Benedicks had the idea for a new writing class several years ago, when she became disheartened by the lack of “real-world” impact her English classes were having.

“It seemed like writing in college is just a cycle of students producing papers about topics I told them to write about. It just seemed so sterile,” Benedicks said. “I was trying to think about what would be real writing people could do — actual writing that would matter in the world — and that’s when I thought of grant-writing.”

Students in the class connect with a specific local organization, then the structure of the class is determined by the wants and needs of each organization and how the students can best help it achieve its goals.

“Some years, community partners want a website, posters, or an informational pamphlet designed or help with their social media presence, and some years they just ask us to find them some money,” Benedicks said. “I love teaching the class, because it is exciting, and you don't know what's going to happen at the beginning.”

The Recovery Coalition, which celebrates its six-year anniversary in July, surprised the class with a unique request: a playground.

“We have a family and friends meeting every Tuesday for people affected by the addictive behavior of a loved one,” Esra said. “You can bring your kids, and now they’ll have the outside play equipment that can occupy their time so the adults can have conversations about the things they are struggling with trying to help a loved one that is struggling with a substance use disorder.”
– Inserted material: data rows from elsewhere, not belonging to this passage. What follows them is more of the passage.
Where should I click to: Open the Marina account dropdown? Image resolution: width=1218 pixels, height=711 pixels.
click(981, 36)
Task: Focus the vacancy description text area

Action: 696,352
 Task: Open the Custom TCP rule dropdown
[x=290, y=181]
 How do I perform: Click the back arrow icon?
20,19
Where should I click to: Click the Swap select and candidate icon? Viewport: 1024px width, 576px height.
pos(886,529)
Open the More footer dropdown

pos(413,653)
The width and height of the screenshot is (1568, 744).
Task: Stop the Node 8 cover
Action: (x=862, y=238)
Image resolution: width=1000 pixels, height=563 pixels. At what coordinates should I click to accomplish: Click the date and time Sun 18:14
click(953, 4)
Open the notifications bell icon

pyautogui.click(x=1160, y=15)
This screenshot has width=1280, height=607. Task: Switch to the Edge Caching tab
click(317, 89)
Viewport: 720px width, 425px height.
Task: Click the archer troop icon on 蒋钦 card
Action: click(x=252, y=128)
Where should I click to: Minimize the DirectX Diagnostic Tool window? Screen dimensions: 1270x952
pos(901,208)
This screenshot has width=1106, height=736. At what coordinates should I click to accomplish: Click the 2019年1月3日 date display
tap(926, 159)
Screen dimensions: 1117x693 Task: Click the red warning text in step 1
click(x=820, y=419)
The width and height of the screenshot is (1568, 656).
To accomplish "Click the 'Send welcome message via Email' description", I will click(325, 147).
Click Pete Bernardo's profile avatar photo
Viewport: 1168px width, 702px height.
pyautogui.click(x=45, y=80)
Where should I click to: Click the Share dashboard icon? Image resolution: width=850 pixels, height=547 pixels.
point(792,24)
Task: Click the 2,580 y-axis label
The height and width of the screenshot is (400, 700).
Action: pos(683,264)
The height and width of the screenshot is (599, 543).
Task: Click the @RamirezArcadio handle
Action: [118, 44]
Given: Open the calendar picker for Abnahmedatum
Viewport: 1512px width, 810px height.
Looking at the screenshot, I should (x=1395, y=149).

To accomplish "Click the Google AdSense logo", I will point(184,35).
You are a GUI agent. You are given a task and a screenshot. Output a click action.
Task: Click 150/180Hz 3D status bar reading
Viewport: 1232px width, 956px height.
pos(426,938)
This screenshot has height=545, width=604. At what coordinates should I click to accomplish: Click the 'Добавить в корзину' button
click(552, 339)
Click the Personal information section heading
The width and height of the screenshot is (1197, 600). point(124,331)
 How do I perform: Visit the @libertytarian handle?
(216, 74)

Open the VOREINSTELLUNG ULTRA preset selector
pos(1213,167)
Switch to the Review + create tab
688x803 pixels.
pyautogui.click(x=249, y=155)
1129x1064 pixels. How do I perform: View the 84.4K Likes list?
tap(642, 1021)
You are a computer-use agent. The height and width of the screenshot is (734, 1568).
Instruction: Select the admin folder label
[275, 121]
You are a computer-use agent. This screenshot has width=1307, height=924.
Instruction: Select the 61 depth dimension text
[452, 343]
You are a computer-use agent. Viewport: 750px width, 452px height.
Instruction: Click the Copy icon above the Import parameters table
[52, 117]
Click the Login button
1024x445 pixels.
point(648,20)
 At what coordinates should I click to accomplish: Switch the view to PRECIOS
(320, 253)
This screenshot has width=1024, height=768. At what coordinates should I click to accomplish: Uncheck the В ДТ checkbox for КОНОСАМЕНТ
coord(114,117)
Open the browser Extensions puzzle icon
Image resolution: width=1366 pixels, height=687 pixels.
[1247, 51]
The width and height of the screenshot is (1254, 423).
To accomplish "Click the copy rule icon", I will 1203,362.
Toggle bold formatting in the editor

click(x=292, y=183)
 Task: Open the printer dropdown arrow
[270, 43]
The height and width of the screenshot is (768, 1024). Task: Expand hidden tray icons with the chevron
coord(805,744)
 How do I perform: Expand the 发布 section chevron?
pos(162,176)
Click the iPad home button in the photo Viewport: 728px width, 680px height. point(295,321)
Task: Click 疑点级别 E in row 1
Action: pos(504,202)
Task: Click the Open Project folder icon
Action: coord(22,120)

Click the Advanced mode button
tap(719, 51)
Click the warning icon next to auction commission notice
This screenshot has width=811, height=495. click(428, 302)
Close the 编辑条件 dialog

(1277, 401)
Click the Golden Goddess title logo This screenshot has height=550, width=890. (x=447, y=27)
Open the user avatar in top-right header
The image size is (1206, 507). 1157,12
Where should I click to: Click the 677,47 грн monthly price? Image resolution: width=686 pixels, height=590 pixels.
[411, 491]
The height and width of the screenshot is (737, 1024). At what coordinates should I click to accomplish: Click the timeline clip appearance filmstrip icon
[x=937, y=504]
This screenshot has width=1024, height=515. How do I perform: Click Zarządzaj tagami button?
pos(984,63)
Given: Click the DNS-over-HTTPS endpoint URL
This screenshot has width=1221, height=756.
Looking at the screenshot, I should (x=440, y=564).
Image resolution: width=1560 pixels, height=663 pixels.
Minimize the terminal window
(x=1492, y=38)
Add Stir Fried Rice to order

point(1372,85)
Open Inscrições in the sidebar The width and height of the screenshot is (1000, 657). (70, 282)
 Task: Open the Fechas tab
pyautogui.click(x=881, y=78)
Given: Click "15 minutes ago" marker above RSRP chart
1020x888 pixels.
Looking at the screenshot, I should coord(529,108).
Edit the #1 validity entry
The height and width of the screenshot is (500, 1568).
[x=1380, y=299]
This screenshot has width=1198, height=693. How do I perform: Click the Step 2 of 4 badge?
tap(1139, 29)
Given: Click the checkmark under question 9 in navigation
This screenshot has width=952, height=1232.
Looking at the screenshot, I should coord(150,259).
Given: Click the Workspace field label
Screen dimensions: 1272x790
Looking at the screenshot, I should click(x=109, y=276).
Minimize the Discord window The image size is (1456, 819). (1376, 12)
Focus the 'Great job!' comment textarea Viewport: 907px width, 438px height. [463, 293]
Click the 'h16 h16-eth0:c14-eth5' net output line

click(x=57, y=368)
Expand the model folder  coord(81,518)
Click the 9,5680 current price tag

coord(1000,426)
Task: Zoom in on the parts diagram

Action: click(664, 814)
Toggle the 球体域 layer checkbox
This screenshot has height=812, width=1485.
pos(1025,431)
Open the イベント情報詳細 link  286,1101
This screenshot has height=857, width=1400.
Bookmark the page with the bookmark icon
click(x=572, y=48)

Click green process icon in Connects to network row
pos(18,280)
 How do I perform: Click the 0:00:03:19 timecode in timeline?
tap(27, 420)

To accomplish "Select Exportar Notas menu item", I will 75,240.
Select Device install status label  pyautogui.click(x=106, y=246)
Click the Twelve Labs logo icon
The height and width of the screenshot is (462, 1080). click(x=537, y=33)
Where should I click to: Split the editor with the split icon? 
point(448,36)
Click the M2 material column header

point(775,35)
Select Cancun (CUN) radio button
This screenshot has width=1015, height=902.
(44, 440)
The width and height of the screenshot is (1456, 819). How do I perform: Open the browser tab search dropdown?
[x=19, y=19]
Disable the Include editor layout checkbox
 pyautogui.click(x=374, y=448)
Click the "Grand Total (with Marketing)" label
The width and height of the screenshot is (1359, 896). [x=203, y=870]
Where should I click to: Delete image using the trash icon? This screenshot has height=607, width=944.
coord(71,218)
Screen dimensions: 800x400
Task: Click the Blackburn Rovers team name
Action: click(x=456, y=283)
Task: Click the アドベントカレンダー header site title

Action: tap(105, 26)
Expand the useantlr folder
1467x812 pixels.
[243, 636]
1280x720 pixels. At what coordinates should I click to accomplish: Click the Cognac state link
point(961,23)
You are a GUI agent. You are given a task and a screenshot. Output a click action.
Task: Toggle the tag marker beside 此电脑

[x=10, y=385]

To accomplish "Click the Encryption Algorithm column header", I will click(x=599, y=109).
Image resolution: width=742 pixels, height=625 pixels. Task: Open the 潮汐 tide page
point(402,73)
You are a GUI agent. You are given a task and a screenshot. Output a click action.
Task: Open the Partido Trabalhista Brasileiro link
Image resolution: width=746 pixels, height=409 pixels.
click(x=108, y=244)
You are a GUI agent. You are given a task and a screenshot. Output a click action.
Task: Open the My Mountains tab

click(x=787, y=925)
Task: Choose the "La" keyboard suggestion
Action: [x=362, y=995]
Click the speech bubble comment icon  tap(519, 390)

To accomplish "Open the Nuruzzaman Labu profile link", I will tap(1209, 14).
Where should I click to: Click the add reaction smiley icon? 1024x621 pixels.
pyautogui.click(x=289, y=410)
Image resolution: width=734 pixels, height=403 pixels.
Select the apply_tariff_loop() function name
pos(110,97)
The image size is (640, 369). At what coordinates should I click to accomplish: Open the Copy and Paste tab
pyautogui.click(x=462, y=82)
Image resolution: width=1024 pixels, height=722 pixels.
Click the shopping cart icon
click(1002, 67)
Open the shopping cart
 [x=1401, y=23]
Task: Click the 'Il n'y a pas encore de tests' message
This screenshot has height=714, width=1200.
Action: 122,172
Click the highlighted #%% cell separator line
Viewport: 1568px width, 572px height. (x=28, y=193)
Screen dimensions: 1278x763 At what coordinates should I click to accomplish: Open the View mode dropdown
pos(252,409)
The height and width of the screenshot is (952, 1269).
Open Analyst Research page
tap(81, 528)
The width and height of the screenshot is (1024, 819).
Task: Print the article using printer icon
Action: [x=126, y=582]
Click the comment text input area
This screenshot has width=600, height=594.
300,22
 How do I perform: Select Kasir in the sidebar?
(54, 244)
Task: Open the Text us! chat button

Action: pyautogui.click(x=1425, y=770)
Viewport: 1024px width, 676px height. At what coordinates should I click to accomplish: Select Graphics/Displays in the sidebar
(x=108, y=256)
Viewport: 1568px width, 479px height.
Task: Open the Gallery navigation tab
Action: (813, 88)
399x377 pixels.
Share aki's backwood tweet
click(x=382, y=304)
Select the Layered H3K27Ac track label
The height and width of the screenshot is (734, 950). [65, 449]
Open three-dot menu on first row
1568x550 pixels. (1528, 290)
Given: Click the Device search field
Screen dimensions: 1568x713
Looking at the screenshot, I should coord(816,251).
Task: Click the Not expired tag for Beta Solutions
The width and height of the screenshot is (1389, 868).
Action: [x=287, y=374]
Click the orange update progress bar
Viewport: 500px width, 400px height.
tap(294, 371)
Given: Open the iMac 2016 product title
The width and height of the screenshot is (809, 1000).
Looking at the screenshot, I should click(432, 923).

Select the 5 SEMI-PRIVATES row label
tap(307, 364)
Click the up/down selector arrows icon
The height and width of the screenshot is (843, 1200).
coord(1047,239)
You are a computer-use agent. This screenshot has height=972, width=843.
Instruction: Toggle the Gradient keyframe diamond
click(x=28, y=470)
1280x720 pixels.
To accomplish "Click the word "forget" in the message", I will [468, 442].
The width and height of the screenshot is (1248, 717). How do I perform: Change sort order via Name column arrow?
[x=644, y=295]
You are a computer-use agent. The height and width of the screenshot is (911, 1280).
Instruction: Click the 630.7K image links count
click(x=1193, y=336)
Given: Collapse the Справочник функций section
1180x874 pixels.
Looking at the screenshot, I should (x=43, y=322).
“If there's a playground, the children are on the playground having fun, and that means people can stay at the Recovery Center longer,” Benedicks explained. “The whole ethos of the place is family. This helps create that feeling of families being happy together.”

While the Recovery Coalition had long been interested in a playground, Coalition staff didn’t know where or how to start looking, until meeting with the Wabash students.

Since the class structure adapts to each project, Benedicks and her students started by visiting and volunteering with the Recovery Center administrators to identify their needs.

“The moment the director of the Recovery Coalition mentions playgrounds, one of the guys has his phone out researching playgrounds,” Benedicks said. “There was all of this energy around it, and the students just ran with it.”

As the students began planning for the grant, they decided they wanted to conduct interviews with people who use the Recovery Center’s services to better understand their needs and to help tell a more compelling story in the grant.

“They designed flyers explaining what they were doing, passed those flyers around, and found some people to talk with them,” Benedicks said. “That information got used in the SIA grant and was one of the things that was so effective. It was about more than just asking for the money; it was telling the stories of the people this will impact.”

Benedicks believes the class is extra rewarding, because students can get involved in the community and see the impact of their work.

“The students in the class get invested in the projects in a way they might not if you're just writing a paper for a grade,” Benedicks said. “So much of this class happens outside of the classroom. So much of it happens in community spaces, where I think it's not likely that students would go unless they have a reason.”

Once the students decided the SIA grant was the best fit, the two student co-authors of the grant workshopped the write-up with the class several times over until they were confident in their submission.

Two weeks after the school year ended, they found out the grant had been awarded.

Although their proposal was one of only 16 to be accepted out of 399 submitted, Benedicks was always confident in the ability this class had to have a tangible impact on the community.

“The students knew it was a long-shot grant, but they thought they had a compelling story to tell,” Benedicks said. “They shared that information and made the best case they could.

“And they’re good writers,” she added.

“There’s no way we could have done it without the Wabash students,” Esra said. “They wrote the grant for us; they sent it in for us; they did it all.”